Personal information
- Born: April 13, 1978 (age 48) Bartow, Florida, U.S.
- Listed height: 6 ft 5 in (1.96 m)
- Listed weight: 325 lb (147 kg)

Career information
- High school: Lake Gibson (FL)
- College: Ole Miss
- NFL draft: 2001: undrafted

Career history
- Pittsburgh Steelers (2001–2004); Baltimore Ravens (2005–2006); Arizona Cardinals (2007); Carolina Panthers (2008–2009); Tampa Bay Buccaneers (2010);

Career NFL statistics
- Games played: 102
- Games started: 84
- Fumble recoveries: 1
- Stats at Pro Football Reference

= Keydrick Vincent =

American football player (born 1978)

Keydrick Trepell Vincent (born April 13, 1978) is an American former professional football player who was a guard in the National Football League (NFL). He played college football for the Ole Miss Rebels and was signed by the Pittsburgh Steelers as an undrafted free agent in 2001. He last played for the Tampa Bay Buccaneers.
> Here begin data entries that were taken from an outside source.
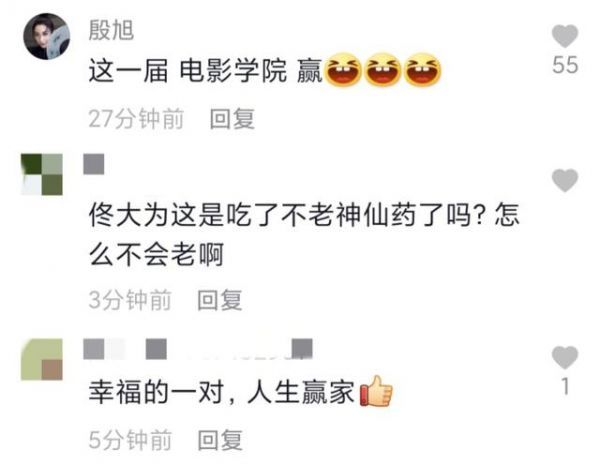Open the green pixelated avatar of second commenter

click(42, 174)
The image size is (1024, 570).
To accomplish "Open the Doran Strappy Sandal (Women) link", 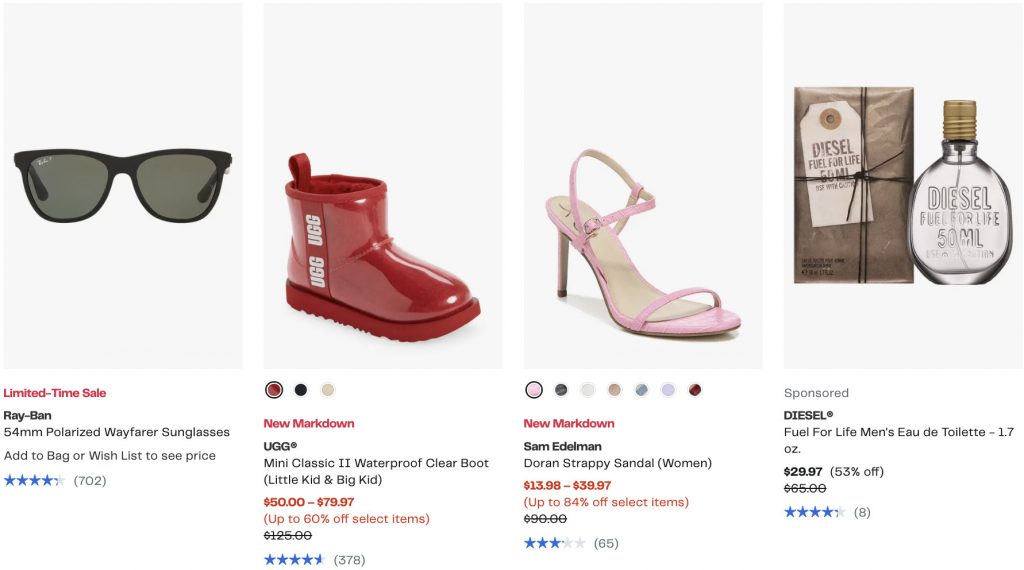I will click(618, 463).
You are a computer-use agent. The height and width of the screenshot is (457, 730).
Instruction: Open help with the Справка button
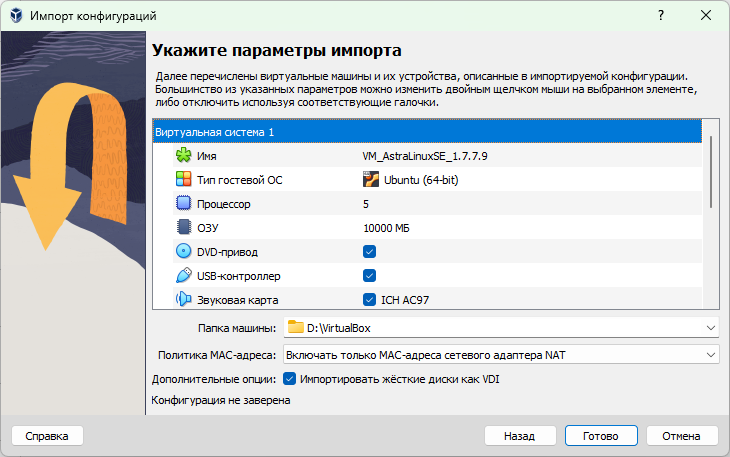click(x=47, y=436)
Vincent has also played for the Carolina Panthers, Arizona Cardinals, Baltimore Ravens, and Pittsburgh Steelers in his career. Vincent was a starting guard for the Steelers in 2003 and 2004 and also for the Panthers in 2008 and 2009.

Vincent began the 2010 season as the starting left guard but was waived by the Buccaneers, who had signed him as a free agent in July 2010, in mid-season.

==College career==
Vincent attended the University of Mississippi and started most of the games for four years.